Vie des communautés : on a demandé o gens si un couple de divorcés peut ensemble organiser le Ssi ?

Vie des communautés : on a demandé o gens si un couple de divorcés peut ensemble organiser le Ssi ?

#Komiaza.com - Le village est bien hein. Je suis au village aveuk un ami. On est allé boire lo dans la rivière. Lo-là était clair jouskaaaa! Tu es là dans les raphiales, tu entends les oiseaux qui pialent. Les moumouthes te mangent, mais kan tu coupes la feuille de taro pour boire une gorgée xa part tremper ton ventre jouska toi tu entends l’humidité de xa marcher sur la route du ventre.

La « Porte du paradis » s’ouvre à tous les enfants ki ont la foi en leurs origines. Si passkeu tu as mangé l’argent et joué la vie tu commences à dire keu les coutumes c’est koi, tanpit pour toi. Vous allez me demander ke je faisais koi au village jouska aller boire lo du marigot !

C’est pour jeter la pistache de la conférence que Yemba a organisé dimanche le 6 juillet kon est parti dire aux divinités de la Menoua de donner a force aux enfants ki ont décidé de faire une grande conférence international sur le baptême traditionnel africaine, précisément celui en vigueur dans l’espace Yemba. Le thème de la conférence cétè « un couple divorcé, ayant eu des enfants, a-t-il droit à la cérémonie de baptême africain ? » on veut komxa savoir si le couple là peut poser le nkan (poser les canaris) et  organier la cérémonie de Ssi.

La conférence été sur zoom. Pour venir dans la salle il fallait payer. Les participants étaient partout dans le monde. Certains ont profité pour apprendre un peu le yemba. C’est Olivier TAFOUEMEWE qui a organisé.  Il y avait bocou du monde en ligne jouska à la fin ils ne voulaient pas partir. Ils voulaient selman tuer les organisateurs aveuk les kestions. On a compris kil y a les gars ki aiment les traditions, mais kom ils nont pas kelkun ki va bien leur expliquer les choz, ils croient ke cè les movaiz choz.

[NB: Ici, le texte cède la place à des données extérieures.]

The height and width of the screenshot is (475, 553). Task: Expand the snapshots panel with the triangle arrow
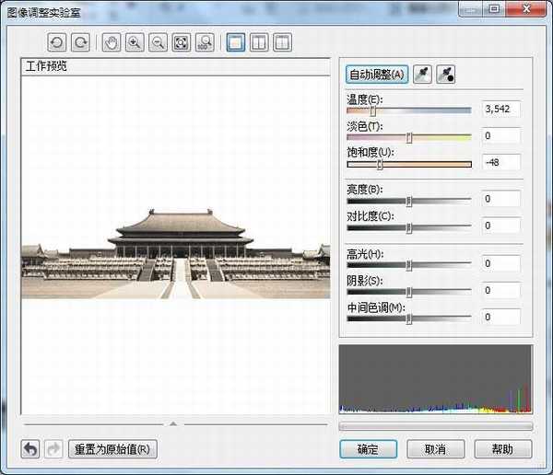click(173, 423)
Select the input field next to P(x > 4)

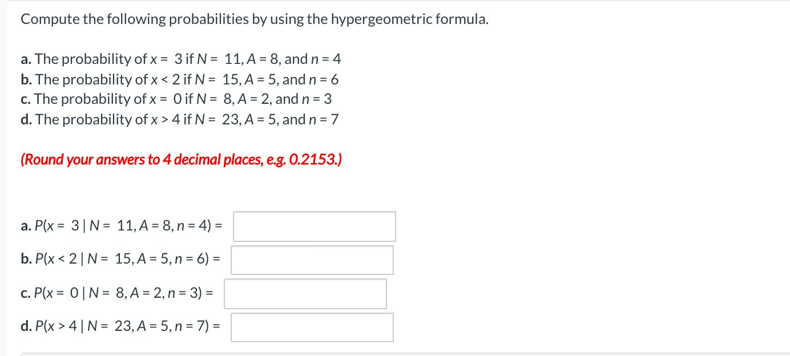pos(312,327)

Bocou de personnes ne connaissent pas l’équivalent du baptême chrétien dans les traditions bamilékés. Xa existe, maim kom les Blancs ont fait les gens ne demandent plus le cordon ombilical de l’enfant ! Les gens des hôpitaux-là gardent xa pour faire koi ?

Chez les bamiléké, kan l’enfant nait, on enterre son nombril dans la maison. Ensuite, on part planter son arbre au champ. On ne dit pas trop loin de la maison. Cè pouxa que avant il y avait beaucoup d’arbres autour des maisons.  On prend la terre sur les deux endroits-là on mélange et on frotte sur son front. Par la suite on donne un jujube kon va déposer sur la tête du lit de l’enfant… vous pensez ke cè koi ?

En dehors de xa, on attend l’enfant grandit un peu, et on pose son n’kan (canari). Et le canari dépend de si l’enfant-là est simple ou compliqué. Compliqué veut dire jumeau. Pour poser le n’kan du jumeau on sacrifie un bouc. On pose le n’kan komxa, on utilise tour à tour la poudre blanche et  la poudre d’acajou pour décorer le nkan. Après on met ramasse la terre là où on a fait tout cela, on fait une onction sur le front de l’enfant. Et pour finir on lui donne un jujube.